Character SetsΒΆ

The latest Unicode 9.0 is supported in MySQL 8.0 under the name of utf8mb4. utf8mb4 is variable length with individual characters consuming between one and four bytes. There are many naunces between bytes and characters and which is variable length:

  1. When creating a column as VARCHAR(n), n represents the character length. The byte storage requirement could be up to 4 times more (but is frequently less).
  2. Internally the InnoDB storage engine always [1] stores utf8mb4 as variable length (in indexes and table rows) for VARCHAR, CHAR and TEXT data types.
  3. In memory temporary tables that are used as part of materialization are fixed length. This may result in cases where temporary tables are either larger, or spill over to disk earlier when using the utf8mb4 character set.
  4. The buffers used to sort data are variable length (since MySQL 5.7).
  5. EXPLAIN will always show the maximum length of a variable length index (byte length). Frequently the storage requirements are much lower.

Example 37 shows EXPLAIN reporting the use of an index on a column of type CHAR(52) in latin1 character set. After converting the table to utf8mb4 the storage requirements of the table have not increased, but EXPLAIN is now showing an increase in key_length.

Example 37: EXPLAIN showing the maximum key length of an index (latin1 character set)

     EXPLAIN FORMAT=JSON
     SELECT * FROM Country WHERE name='Canada';
     {
       "query_block": {
         "select_id": 1,
         "cost_info": {
           "query_cost": "1.20"
         },
         "table": {
           "table_name": "Country",
           "access_type": "ref",
           "possible_keys": [
             "Name"
           ],
           "key": "Name",
           "used_key_parts": [
             "Name"
           ],
           "key_length": "52",  # CHAR(52)
           "ref": [
             "const"
           ],
           "rows_examined_per_scan": 1,
           "rows_produced_per_join": 1,
           "filtered": "100.00",
           "cost_info": {
             "read_cost": "1.00",
             "eval_cost": "0.20",
             "prefix_cost": "1.20",
             "data_read_per_join": "264"
           },
           "used_columns": [
             "Code",
             "Name",
             "Continent",
             "Region",
             "SurfaceArea",
             "IndepYear",
             "Population",
             "LifeExpectancy",
             "GNP",
             "GNPOld",
             "LocalName",
             "GovernmentForm",
             "HeadOfState",
             "Capital",
             "Code2"
           ]
         }
       }
     }

Example 38: EXPLAIN showing the maximum key length of an index (utf8mb4 character set)

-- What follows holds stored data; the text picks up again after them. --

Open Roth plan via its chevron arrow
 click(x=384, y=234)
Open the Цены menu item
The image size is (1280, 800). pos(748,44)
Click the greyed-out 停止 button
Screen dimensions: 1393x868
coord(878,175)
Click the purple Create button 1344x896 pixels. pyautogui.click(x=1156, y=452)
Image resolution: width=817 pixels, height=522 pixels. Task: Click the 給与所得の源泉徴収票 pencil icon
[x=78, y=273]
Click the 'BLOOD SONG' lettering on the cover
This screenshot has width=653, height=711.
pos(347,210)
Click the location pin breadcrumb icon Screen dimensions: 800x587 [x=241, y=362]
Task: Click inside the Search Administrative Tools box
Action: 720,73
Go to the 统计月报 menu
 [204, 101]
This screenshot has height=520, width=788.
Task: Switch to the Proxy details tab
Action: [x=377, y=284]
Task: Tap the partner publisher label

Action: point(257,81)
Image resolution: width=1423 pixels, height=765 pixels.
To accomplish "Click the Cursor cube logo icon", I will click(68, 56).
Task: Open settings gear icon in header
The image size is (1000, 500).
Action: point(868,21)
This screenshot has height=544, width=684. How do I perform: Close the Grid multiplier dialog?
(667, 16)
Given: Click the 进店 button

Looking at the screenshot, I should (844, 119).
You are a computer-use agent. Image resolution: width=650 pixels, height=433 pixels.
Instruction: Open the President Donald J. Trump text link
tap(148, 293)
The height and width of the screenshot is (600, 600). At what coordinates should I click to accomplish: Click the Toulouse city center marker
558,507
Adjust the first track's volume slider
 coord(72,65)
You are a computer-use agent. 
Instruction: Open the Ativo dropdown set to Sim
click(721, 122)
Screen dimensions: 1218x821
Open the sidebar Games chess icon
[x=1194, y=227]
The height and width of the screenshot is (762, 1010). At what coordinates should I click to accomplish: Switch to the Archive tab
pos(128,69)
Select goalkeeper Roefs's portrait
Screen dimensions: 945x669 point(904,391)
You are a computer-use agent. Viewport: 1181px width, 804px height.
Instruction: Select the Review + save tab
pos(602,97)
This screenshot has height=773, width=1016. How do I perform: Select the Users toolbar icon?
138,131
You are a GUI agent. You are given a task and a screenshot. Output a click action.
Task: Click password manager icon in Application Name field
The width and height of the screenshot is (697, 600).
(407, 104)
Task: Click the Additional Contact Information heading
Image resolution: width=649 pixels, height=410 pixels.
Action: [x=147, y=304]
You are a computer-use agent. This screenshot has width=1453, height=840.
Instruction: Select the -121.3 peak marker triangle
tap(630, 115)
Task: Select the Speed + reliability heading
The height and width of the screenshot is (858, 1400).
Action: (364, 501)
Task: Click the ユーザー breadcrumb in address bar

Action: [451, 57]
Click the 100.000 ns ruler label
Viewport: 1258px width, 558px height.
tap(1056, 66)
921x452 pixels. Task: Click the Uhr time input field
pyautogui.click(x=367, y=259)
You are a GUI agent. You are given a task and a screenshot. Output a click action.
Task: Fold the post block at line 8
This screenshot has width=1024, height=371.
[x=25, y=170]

     ALTER TABLE Country CONVERT TO CHARACTER SET utf8mb4;
     EXPLAIN FORMAT=JSON
     SELECT * FROM Country WHERE name='Canada';
     {
       "query_block": {
         "select_id": 1,
         "cost_info": {
           "query_cost": "1.20"
         },
         "table": {
           "table_name": "Country",
           "access_type": "ref",
           "possible_keys": [
             "Name"
           ],
           "key": "Name",
           "used_key_parts": [
             "Name"
           ],
           "key_length": "208", # CHAR(52) * 4 = 208
           "ref": [
             "const"
           ],
           "rows_examined_per_scan": 1,
           "rows_produced_per_join": 1,
           "filtered": "100.00",
           "cost_info": {
             "read_cost": "1.00",
             "eval_cost": "0.20",
             "prefix_cost": "1.20",
             "data_read_per_join": "968"
           },
           "used_columns": [
             "Code",
             "Name",
             "Continent",
             "Region",
             "SurfaceArea",
             "IndepYear",
             "Population",
             "LifeExpectancy",
             "GNP",
             "GNPOld",
             "LocalName",
             "GovernmentForm",
             "HeadOfState",
             "Capital",
             "Code2"
           ]
         }
       }
     }
[1]Always when using the DYNAMIC, COMPACT and COMPRESSED row formats. There is typically no practical use to use the earlier REDUNDANT row format.